*** Opening EXCERPTED RECORDS ***
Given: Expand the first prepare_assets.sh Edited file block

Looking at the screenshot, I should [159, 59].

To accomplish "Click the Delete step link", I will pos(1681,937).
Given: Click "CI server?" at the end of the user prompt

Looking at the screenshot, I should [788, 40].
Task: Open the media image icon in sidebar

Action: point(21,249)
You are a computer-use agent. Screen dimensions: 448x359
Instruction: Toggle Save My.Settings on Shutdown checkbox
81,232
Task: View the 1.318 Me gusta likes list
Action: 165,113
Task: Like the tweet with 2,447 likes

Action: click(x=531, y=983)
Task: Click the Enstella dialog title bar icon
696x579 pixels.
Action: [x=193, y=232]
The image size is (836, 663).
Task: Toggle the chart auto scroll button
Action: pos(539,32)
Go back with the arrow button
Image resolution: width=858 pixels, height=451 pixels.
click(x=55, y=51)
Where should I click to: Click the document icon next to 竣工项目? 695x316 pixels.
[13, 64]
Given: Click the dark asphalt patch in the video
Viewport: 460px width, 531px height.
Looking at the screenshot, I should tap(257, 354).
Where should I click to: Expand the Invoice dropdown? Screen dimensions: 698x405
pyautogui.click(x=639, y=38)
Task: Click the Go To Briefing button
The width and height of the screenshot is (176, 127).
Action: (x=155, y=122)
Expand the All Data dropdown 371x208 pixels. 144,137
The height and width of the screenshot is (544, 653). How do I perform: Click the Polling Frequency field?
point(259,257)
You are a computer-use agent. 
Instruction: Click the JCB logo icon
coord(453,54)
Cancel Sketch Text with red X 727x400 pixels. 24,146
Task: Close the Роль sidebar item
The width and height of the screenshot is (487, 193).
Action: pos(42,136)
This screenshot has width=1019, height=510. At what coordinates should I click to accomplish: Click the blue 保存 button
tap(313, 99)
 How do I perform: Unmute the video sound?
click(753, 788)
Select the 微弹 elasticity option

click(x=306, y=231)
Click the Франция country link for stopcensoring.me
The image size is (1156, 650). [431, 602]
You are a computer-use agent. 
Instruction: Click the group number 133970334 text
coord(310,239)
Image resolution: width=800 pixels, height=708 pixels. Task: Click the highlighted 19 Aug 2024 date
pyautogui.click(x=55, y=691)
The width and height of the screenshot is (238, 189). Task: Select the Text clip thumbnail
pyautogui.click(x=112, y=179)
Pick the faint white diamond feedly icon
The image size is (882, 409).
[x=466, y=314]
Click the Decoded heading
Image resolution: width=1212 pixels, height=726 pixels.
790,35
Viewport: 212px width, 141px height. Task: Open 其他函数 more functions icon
*** Closing EXCERPTED RECORDS ***
**WHAT TO DO**. All of the entries above need to be output again exactly.

**YOUR SOLUTION**.
Given: Expand the first prepare_assets.sh Edited file block

Looking at the screenshot, I should [159, 59].

To accomplish "Click the Delete step link", I will pos(1681,937).
Given: Click "CI server?" at the end of the user prompt

Looking at the screenshot, I should [788, 40].
Task: Open the media image icon in sidebar

Action: point(21,249)
You are a computer-use agent. Screen dimensions: 448x359
Instruction: Toggle Save My.Settings on Shutdown checkbox
81,232
Task: View the 1.318 Me gusta likes list
Action: 165,113
Task: Like the tweet with 2,447 likes

Action: click(x=531, y=983)
Task: Click the Enstella dialog title bar icon
696x579 pixels.
Action: [x=193, y=232]
The image size is (836, 663).
Task: Toggle the chart auto scroll button
Action: pos(539,32)
Go back with the arrow button
Image resolution: width=858 pixels, height=451 pixels.
click(x=55, y=51)
Where should I click to: Click the document icon next to 竣工项目? 695x316 pixels.
[13, 64]
Given: Click the dark asphalt patch in the video
Viewport: 460px width, 531px height.
Looking at the screenshot, I should tap(257, 354).
Where should I click to: Expand the Invoice dropdown? Screen dimensions: 698x405
pyautogui.click(x=639, y=38)
Task: Click the Go To Briefing button
The width and height of the screenshot is (176, 127).
Action: (x=155, y=122)
Expand the All Data dropdown 371x208 pixels. 144,137
The height and width of the screenshot is (544, 653). How do I perform: Click the Polling Frequency field?
point(259,257)
You are a computer-use agent. 
Instruction: Click the JCB logo icon
coord(453,54)
Cancel Sketch Text with red X 727x400 pixels. 24,146
Task: Close the Роль sidebar item
The width and height of the screenshot is (487, 193).
Action: pos(42,136)
This screenshot has width=1019, height=510. At what coordinates should I click to accomplish: Click the blue 保存 button
tap(313, 99)
 How do I perform: Unmute the video sound?
click(753, 788)
Select the 微弹 elasticity option

click(x=306, y=231)
Click the Франция country link for stopcensoring.me
The image size is (1156, 650). [431, 602]
You are a computer-use agent. 
Instruction: Click the group number 133970334 text
coord(310,239)
Image resolution: width=800 pixels, height=708 pixels. Task: Click the highlighted 19 Aug 2024 date
pyautogui.click(x=55, y=691)
The width and height of the screenshot is (238, 189). Task: Select the Text clip thumbnail
pyautogui.click(x=112, y=179)
Pick the faint white diamond feedly icon
The image size is (882, 409).
[x=466, y=314]
Click the Decoded heading
Image resolution: width=1212 pixels, height=726 pixels.
790,35
Viewport: 212px width, 141px height. Task: Open 其他函数 more functions icon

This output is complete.